#### [Given problem]
Copy out everything from the line containing "Image resolution: width=1161" down to the end of the records, swapping "button" for "control" and leaving all else unchanged. Omit the pictures.
## BEGIN Extracted records
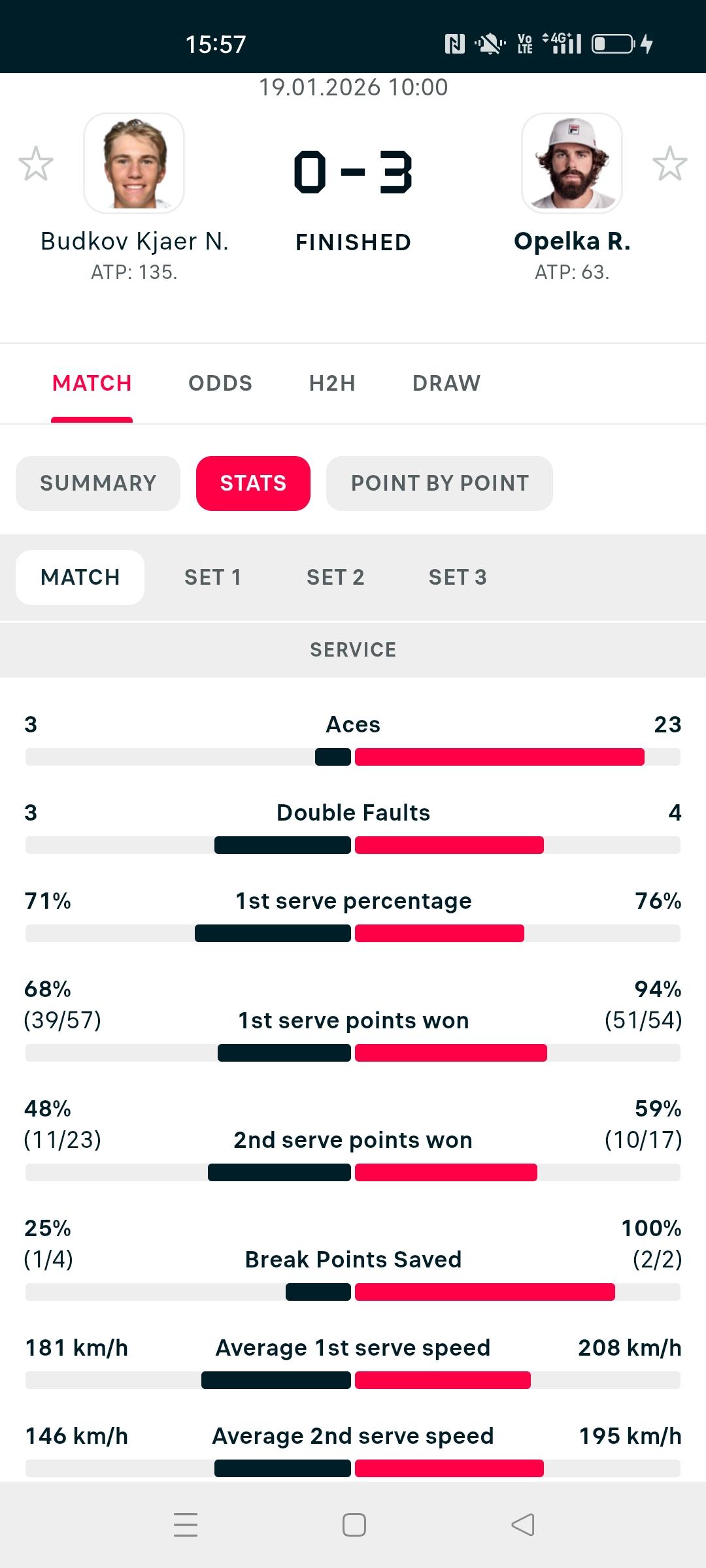Tap the NFC status bar icon
The height and width of the screenshot is (1568, 706).
(x=454, y=44)
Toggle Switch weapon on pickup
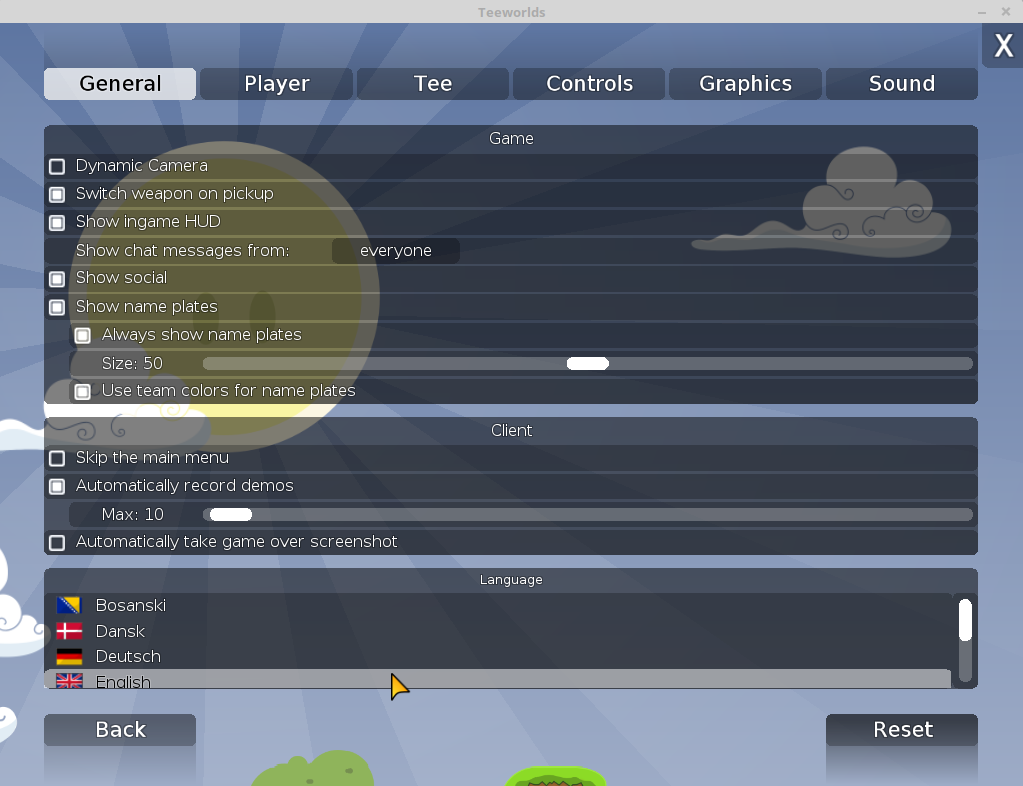Screen dimensions: 1023x786 [x=58, y=194]
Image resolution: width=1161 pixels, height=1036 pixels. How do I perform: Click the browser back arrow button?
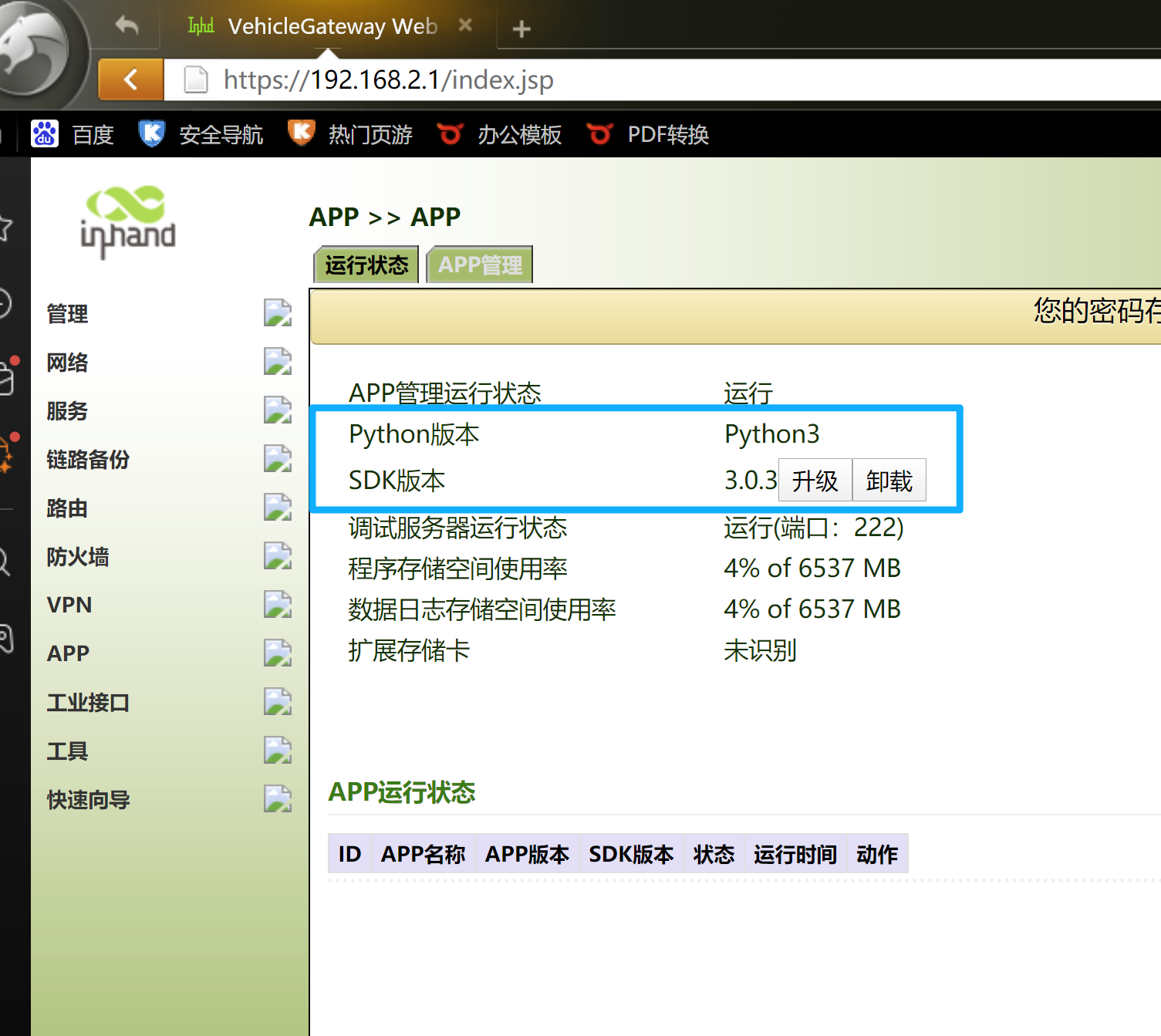point(130,79)
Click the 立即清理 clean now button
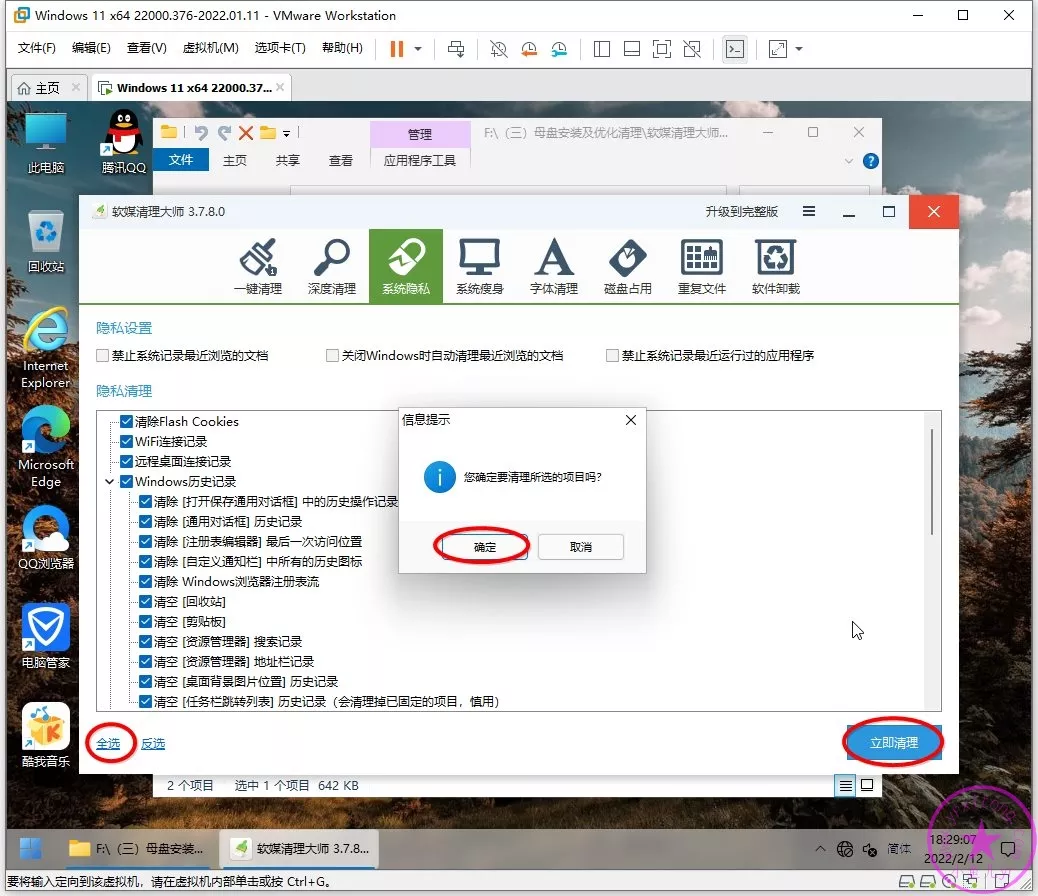 [892, 743]
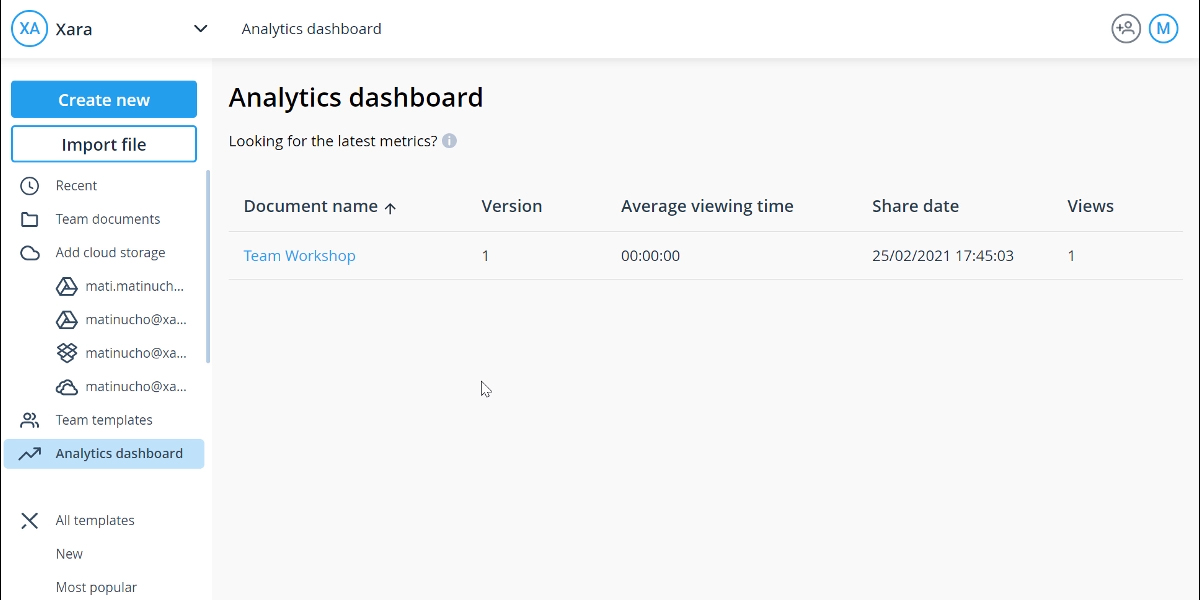
Task: Open the Team Workshop document link
Action: pyautogui.click(x=299, y=256)
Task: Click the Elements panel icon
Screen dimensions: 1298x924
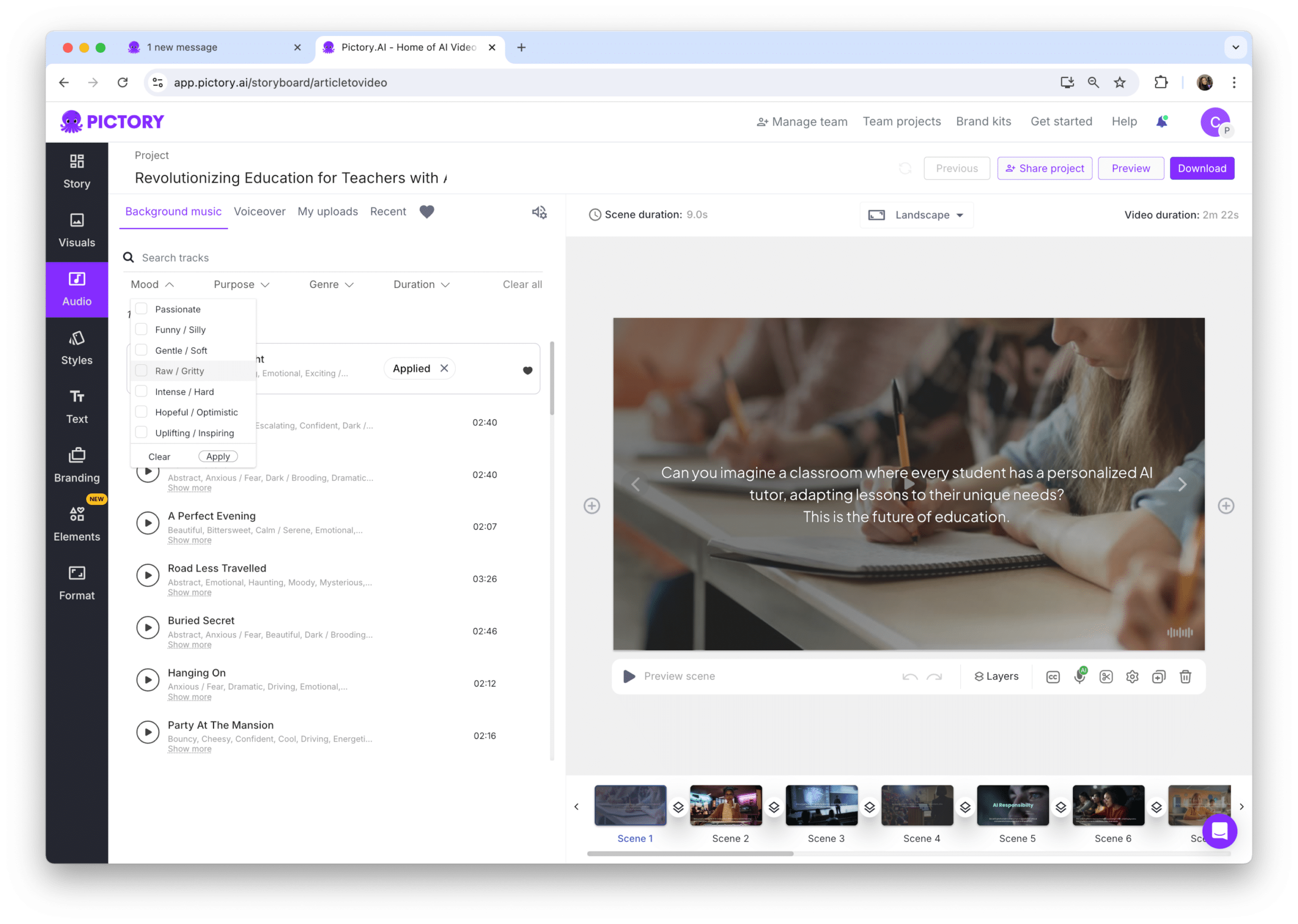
## END Extracted records
#### [Finished exercise]
Image resolution: width=1161 pixels, height=1036 pixels. How do I perform: Click the browser back arrow control?
point(130,79)
Click the 立即清理 clean now control
 [892, 743]
Task: Open the Team Workshop document link
Action: pyautogui.click(x=299, y=256)
Task: Click the Elements panel icon
Screen dimensions: 1298x924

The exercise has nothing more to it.